Homem foi roubado por cinco jovens na Avenida Rio Branco no início da tarde; não havia policiamento na região

Marcio Dolzan

18 Janeiro 2016 | 16h02

As obras para implantação do Veículo Leve sobre Trilhos (VLT) parecem estar andando no Centro do Rio. No fim de semana, a Prefeitura fechou (por ora, para sempre), o trecho final da Avenida Rio Branco a fim de acelerar os trabalhos naquela parte que se transformará num boulevard. Nesta segunda-feira, data que marca os 200 dias para início dos Jogos Olímpicos do Rio-2016, a mesma Rio Branco amanheceu sem boa parte das grades que protegiam a instalação dos trilhos no lado oposto ao do boulevard – eles já estão bem instalados. Sim, a principal via do Centro está mudando. O que não muda nela é a ação de menores (e, eventualmente, adultos) que andam em bandos para roubar pessoas pela região.

A cena se repetiu no início da tarde desta segunda. O roteiro é o mesmo de sempre: alguém grita “pega ladrão”, todo mundo olha para um lado e vê um grupo de quatro ou cinco correndo. O que chamou a atenção desta vez é que o grupo de infratores – o menor deles tinha pouco mais da metade da altura do maior – é que eles só correram por duas quadras. Depois, seguiram caminhando normalmente, como se nada tivesse acontecido.

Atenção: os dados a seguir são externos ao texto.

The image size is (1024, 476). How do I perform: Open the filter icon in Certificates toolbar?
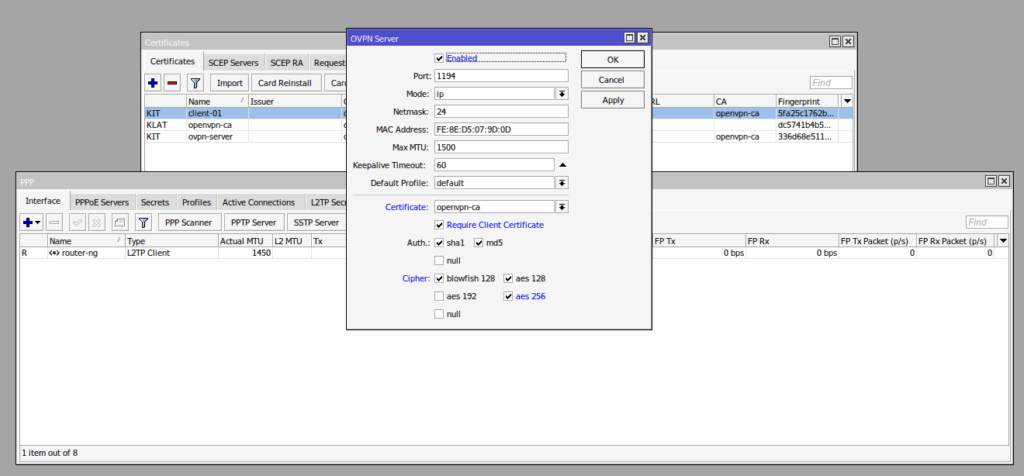click(196, 83)
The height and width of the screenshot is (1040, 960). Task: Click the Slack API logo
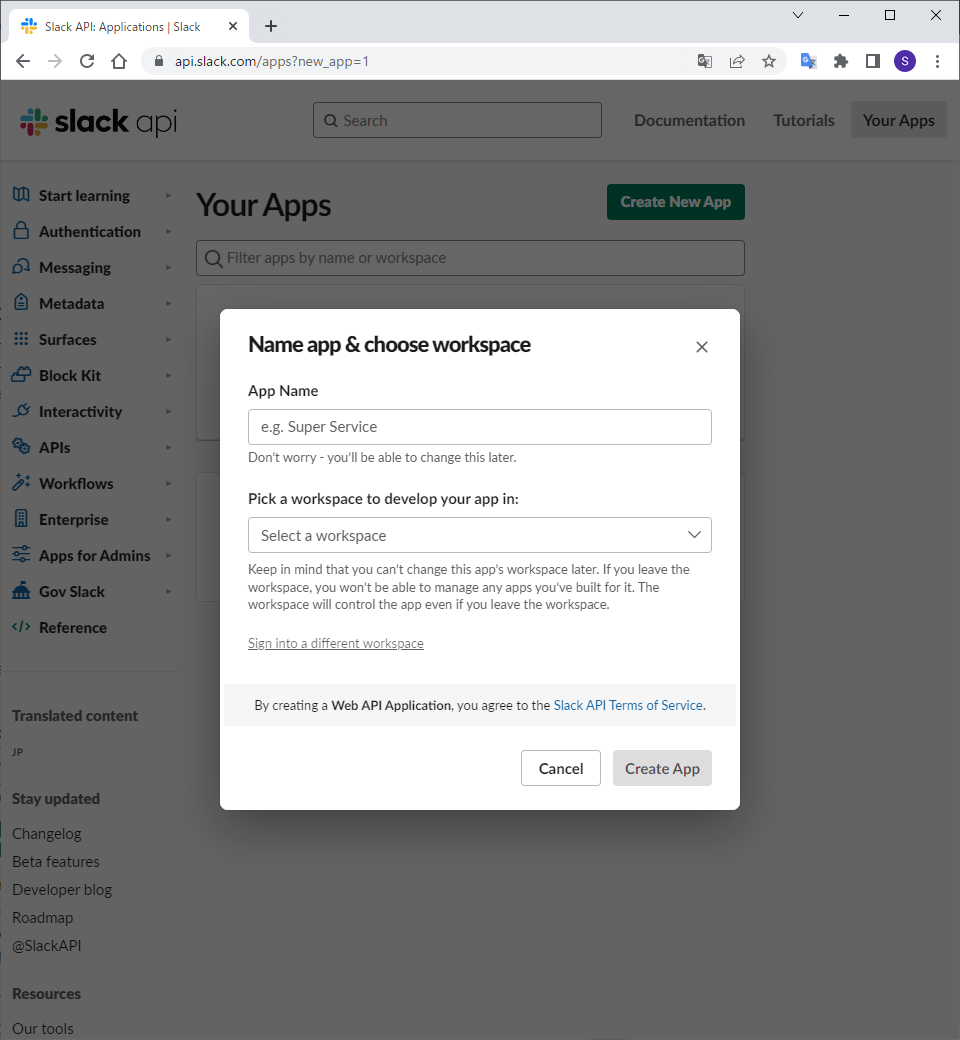click(98, 122)
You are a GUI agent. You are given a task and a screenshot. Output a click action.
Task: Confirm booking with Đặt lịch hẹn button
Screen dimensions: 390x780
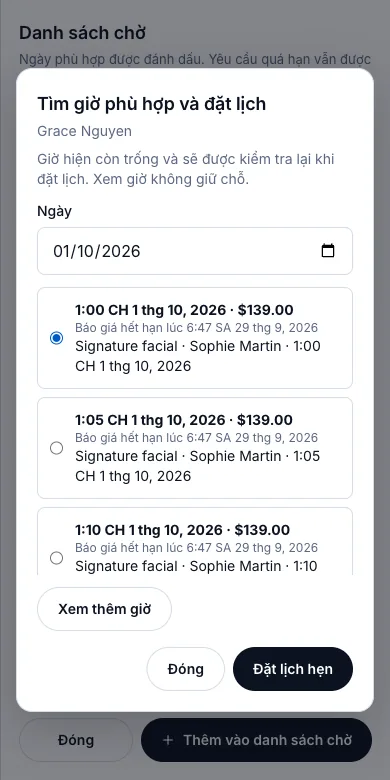pyautogui.click(x=293, y=669)
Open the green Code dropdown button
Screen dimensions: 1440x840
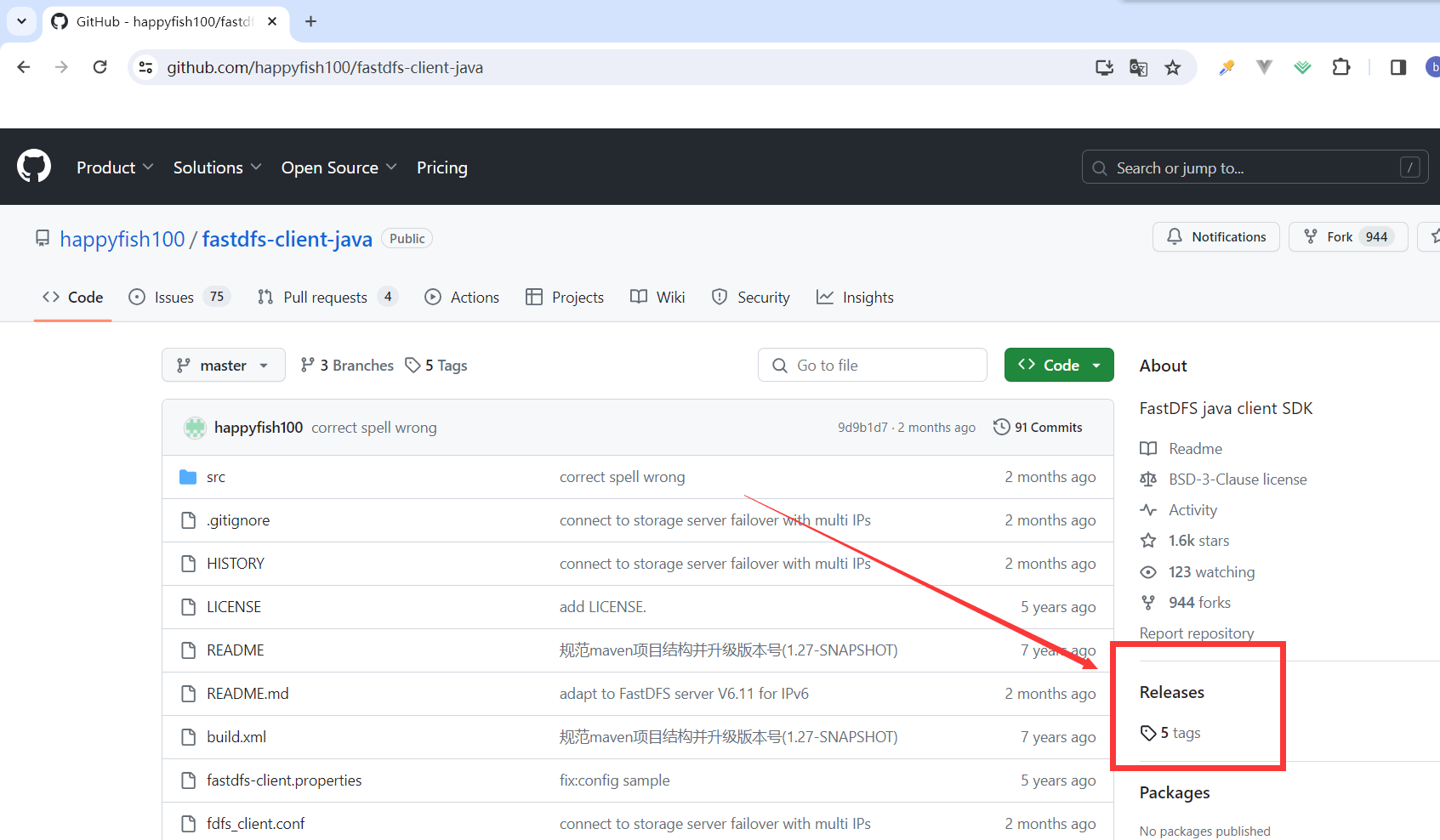coord(1058,366)
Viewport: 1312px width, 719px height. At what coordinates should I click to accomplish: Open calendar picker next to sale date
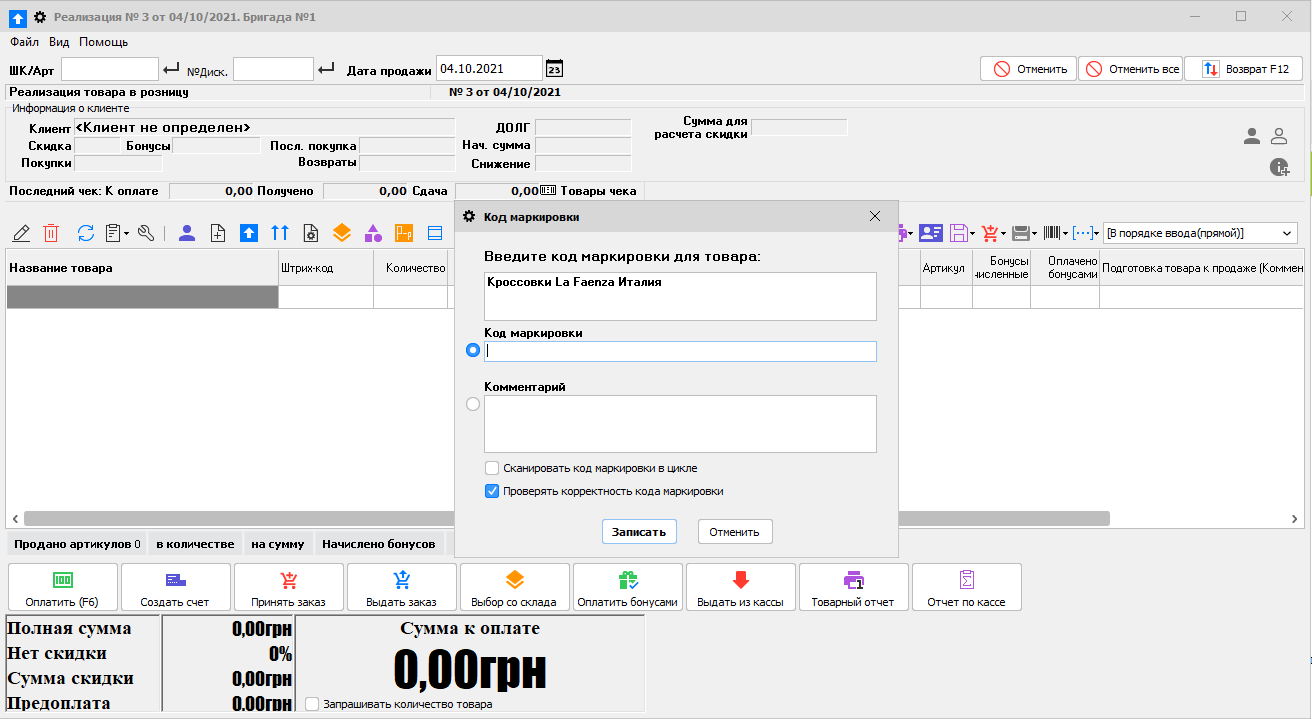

Nesse trajeto, uma pessoa tentou intervir na altura da Rua da Alfândega. Em desvantagem contra cinco, acabou empurrado e torceu o pé. Um vendedor ambulante, que via a cena do outro lado da Rio Branco, reclamou sozinho… da ação do quase-herói solitário. “Quis enfrentar cinco e agora tá aí, com o pé torcido”, disse ele para si mesmo. E, de fato, reagir a esse tipo de ação, ensinam os especialistas e o bom-senso, nunca é aconselhável.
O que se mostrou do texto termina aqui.